=== Work to be completed ===
Scanning the entries below, copy every line that contains the word "Select".
╭─ Dataset excerpts
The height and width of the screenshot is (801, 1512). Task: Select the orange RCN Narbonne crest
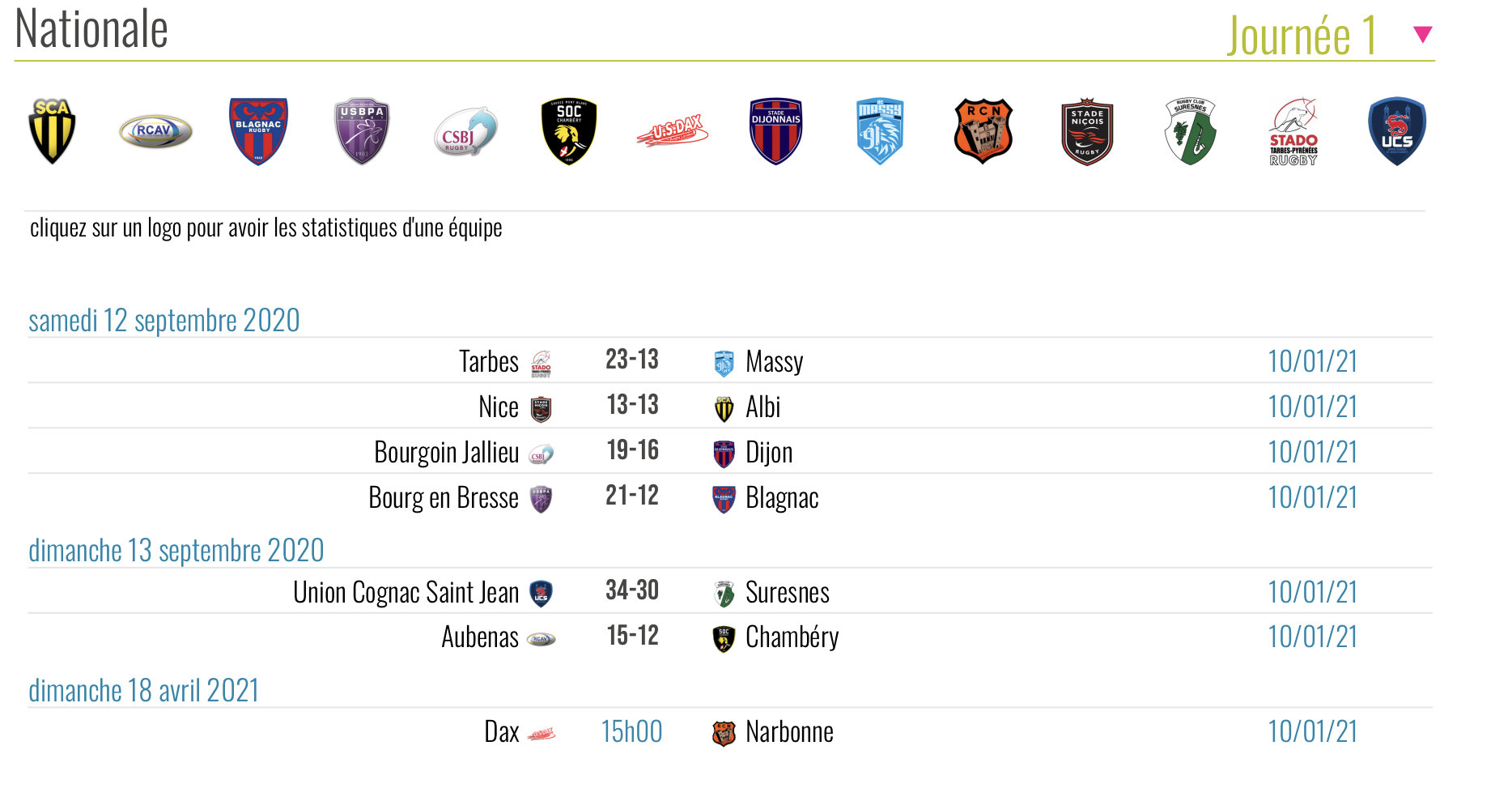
╰─
╭─ Dataset excerpts
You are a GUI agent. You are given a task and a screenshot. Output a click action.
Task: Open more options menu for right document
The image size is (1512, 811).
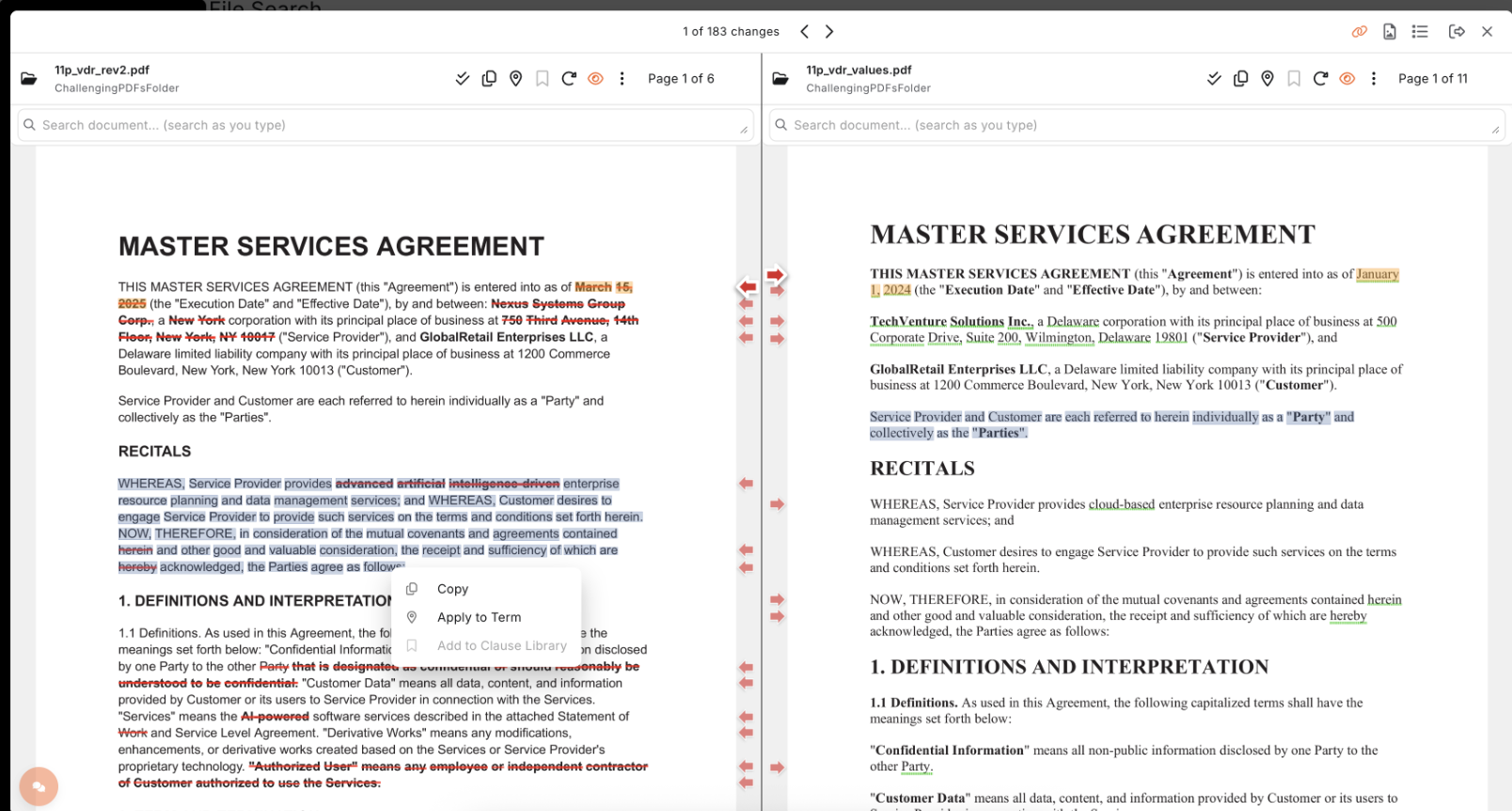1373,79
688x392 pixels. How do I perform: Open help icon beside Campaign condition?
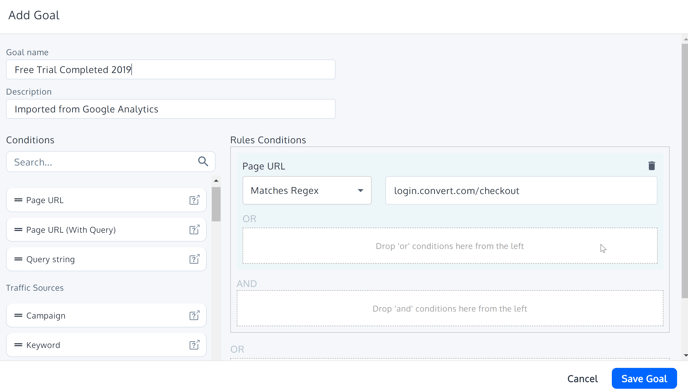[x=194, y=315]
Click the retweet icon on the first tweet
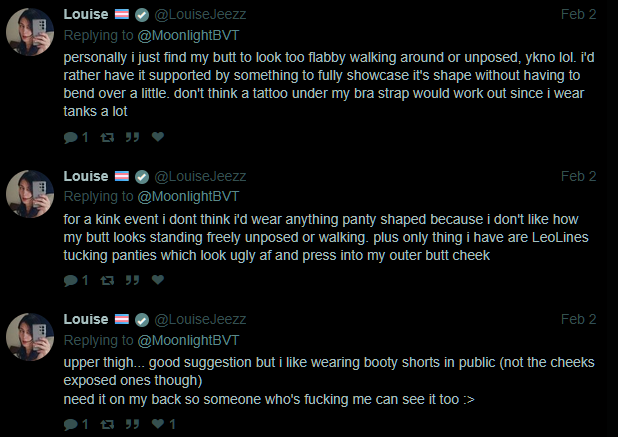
╰─
╭─ Dataset excerpts
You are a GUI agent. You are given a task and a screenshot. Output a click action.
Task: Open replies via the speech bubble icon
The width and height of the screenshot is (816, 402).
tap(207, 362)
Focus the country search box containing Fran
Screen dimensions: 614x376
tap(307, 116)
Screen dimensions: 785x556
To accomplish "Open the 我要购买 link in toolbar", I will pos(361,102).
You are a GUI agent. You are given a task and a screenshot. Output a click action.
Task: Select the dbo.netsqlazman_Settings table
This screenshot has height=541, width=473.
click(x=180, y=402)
╰─
=== Task output ===
The height and width of the screenshot is (801, 1512). Task: Select the orange RCN Narbonne crest
Task: Select the dbo.netsqlazman_Settings table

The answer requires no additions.